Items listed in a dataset
**********

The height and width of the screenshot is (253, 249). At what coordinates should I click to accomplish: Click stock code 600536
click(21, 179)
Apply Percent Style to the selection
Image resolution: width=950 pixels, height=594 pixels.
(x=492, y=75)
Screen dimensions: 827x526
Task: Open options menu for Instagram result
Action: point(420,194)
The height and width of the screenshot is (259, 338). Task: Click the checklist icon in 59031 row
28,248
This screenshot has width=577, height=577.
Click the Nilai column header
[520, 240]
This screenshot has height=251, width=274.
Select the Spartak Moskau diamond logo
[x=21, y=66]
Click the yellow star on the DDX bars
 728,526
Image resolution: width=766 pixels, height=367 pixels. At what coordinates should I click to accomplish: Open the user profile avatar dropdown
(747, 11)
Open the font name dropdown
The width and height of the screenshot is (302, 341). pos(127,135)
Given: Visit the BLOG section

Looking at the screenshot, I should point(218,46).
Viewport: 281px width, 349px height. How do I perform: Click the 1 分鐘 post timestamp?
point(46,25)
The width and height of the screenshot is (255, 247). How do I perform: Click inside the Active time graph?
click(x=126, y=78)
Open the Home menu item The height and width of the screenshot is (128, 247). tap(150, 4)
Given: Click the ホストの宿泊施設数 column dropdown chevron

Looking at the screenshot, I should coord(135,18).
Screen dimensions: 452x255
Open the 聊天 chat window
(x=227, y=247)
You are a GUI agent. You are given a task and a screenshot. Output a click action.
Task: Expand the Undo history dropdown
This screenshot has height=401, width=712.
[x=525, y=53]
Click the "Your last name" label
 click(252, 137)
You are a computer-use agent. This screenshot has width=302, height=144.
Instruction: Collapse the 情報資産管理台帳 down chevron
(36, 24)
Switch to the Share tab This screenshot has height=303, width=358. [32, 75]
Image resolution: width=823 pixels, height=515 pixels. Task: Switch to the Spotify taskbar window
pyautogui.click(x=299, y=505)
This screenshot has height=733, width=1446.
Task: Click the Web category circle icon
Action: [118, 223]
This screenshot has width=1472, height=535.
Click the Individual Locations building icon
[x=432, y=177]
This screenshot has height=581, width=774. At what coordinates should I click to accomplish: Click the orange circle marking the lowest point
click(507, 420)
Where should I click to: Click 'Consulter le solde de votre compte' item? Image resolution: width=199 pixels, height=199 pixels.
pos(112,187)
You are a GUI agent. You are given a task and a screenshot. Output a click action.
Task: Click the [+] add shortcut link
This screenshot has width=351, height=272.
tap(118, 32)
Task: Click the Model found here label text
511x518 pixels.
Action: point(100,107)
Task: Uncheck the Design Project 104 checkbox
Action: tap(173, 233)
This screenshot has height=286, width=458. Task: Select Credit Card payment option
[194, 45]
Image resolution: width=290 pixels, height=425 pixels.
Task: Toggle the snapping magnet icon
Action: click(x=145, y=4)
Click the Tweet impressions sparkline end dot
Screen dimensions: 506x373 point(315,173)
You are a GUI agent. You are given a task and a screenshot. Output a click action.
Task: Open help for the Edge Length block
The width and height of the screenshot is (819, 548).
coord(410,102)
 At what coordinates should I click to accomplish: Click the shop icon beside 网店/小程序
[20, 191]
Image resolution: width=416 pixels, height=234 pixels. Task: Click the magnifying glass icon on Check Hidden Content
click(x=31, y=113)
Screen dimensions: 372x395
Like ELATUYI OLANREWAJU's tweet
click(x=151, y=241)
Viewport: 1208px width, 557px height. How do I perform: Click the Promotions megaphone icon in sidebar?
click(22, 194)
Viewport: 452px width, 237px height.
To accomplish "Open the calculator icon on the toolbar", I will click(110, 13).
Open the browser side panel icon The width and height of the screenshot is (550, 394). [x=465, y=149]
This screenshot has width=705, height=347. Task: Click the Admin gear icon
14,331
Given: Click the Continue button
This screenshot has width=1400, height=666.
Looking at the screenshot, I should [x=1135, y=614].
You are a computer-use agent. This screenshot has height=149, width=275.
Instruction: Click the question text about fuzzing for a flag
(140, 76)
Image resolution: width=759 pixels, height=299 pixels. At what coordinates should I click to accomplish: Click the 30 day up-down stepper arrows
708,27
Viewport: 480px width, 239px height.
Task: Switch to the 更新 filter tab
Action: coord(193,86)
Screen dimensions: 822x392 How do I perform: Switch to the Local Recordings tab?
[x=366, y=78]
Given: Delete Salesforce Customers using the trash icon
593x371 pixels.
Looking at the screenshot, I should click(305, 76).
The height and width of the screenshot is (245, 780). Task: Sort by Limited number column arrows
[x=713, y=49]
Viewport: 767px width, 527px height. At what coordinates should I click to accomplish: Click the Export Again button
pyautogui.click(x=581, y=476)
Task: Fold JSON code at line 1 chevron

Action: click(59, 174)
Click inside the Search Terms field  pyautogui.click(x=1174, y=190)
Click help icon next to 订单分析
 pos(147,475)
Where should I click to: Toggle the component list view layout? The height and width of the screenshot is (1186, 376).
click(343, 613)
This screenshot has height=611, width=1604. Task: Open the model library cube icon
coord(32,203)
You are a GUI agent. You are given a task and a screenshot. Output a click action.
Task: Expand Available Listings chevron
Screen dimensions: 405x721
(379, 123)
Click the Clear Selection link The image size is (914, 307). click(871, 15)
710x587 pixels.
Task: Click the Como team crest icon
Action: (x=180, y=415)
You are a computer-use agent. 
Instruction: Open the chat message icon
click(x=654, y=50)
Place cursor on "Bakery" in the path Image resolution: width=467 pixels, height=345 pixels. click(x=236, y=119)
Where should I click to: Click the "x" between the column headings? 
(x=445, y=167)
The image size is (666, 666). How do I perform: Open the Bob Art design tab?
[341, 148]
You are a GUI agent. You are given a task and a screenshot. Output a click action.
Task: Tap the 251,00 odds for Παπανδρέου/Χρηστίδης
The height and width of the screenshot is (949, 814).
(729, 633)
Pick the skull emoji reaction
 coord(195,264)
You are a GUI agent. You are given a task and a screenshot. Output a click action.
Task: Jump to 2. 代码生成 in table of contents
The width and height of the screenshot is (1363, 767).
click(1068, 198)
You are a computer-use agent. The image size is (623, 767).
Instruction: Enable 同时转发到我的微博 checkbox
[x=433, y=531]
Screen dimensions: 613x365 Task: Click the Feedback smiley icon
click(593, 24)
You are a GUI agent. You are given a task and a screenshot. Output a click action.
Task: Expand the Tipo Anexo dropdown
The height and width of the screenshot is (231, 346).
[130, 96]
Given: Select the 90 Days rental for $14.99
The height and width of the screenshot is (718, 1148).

**********

== Exercise ==
Each line of the entries above that includes the string "Expand" should be copied out.

== Task result ==
Task: Expand the Undo history dropdown
Task: Expand Available Listings chevron
Task: Expand the Tipo Anexo dropdown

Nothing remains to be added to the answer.